What if there are already organisms that are so large or small that we just can't comprehend them?
Also, the universe is likely so large that we'll never encounter life like us.
Defining it properly is a very interesting problem, but I think this is an extremely active field of study. Saying “what if subatomic particles are actually living organisms” is not a productive line of thought.
Questions usually can be productive. To answer it, we have to look up and apply the (debated) definitions of life and atoms in our understanding clearly don't meet it.
But since we only know so very little when going really small or really big, I do say it is an interesting thought to give room for quark or dark matter based life, or the theoretical organism of a black hole.
We simply don't know and we will never know, if we think we already know.
> We simply don't know and we will never know, if we think we already know.
That's a very defeatist and intellectually lazy point of view. As is "just asking questions" which lack support by even a shred of plausibility.
In my opinion it is the opposite. Claiming we understand life and quarks and quarks can therefore not be part of subatomic life is the lazy approach to me. I am open for it. That doesn't mean I see indications for it, just that I am open for the concept. If I would not be open for unexpected ideas, I would never get them.

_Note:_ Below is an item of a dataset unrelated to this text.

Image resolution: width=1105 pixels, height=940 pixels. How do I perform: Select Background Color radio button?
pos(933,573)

And correct me if I am wrong, but I never met a scientist who claimed to really understand quantum mechanics. Well, I heard of some who do, but they are mostly not taken seriously by the rest. So sure, we do know a lot. But understanding it?
For the record, I wrote "very hard to imagine". If you claim it can be possible, it is you who must produce at least a suggestion on how it could be possible.

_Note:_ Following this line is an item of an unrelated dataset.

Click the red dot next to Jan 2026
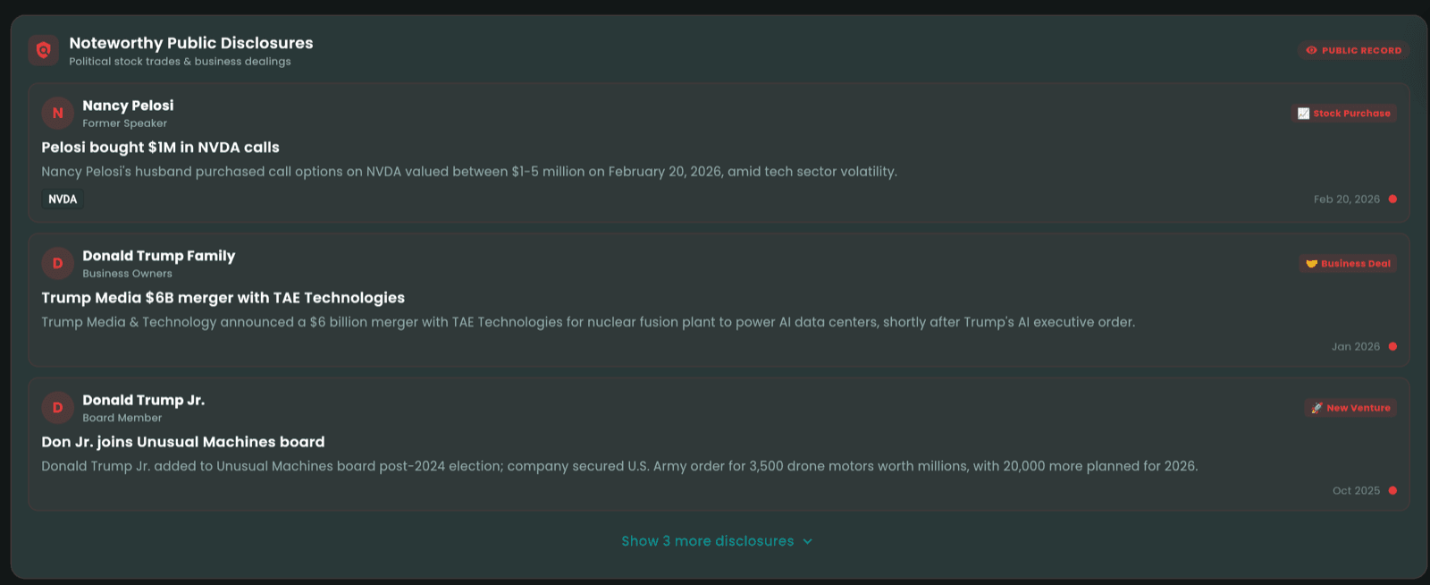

> And correct me if I am wrong, but I never met a scientist who claimed to really understand quantum mechanics.
I know that's a popular trope, but what they usually mean is that they don't understand it on an intuitive level. You can understand the math of it just fine.
QM is by far the most successful theory we ever had and laid the foundations for the transistor, lasers, CCD chips, solar panels, MRIs, and much more. It's responsible for arguably the biggest transformation of society of all times. You don't get there without understanding even the smallest nook of that theory.
Maybe we have different definitions of what it means to understand something, but that's not a discussion I'm interested it.
It's just that most people, even those who understand it best, still find it to be pretty wild that things actually work this way.
Can you explain it?
That is usually the bar for understanding.
Also, can you explain to me how gravity works?
To quote wikipedia:
"Scientists are currently working to develop a theory of gravity consistent with quantum mechanics, a quantum gravity theory,[7] which would allow gravity to be united in a common mathematical framework (a theory of everything) with the other three fundamental interactions of physics."
(And unlike your assumptions, my background involves some physic)
So I am curious for your grand unified theory.
How did you arrive at your understanding of the comment?
> What if there are already organisms that are so large or small that we just can't comprehend them?
The problem with where's the other life is already enormous due to the size of our one galaxy.
Or maybe we just haven't looked very far at all.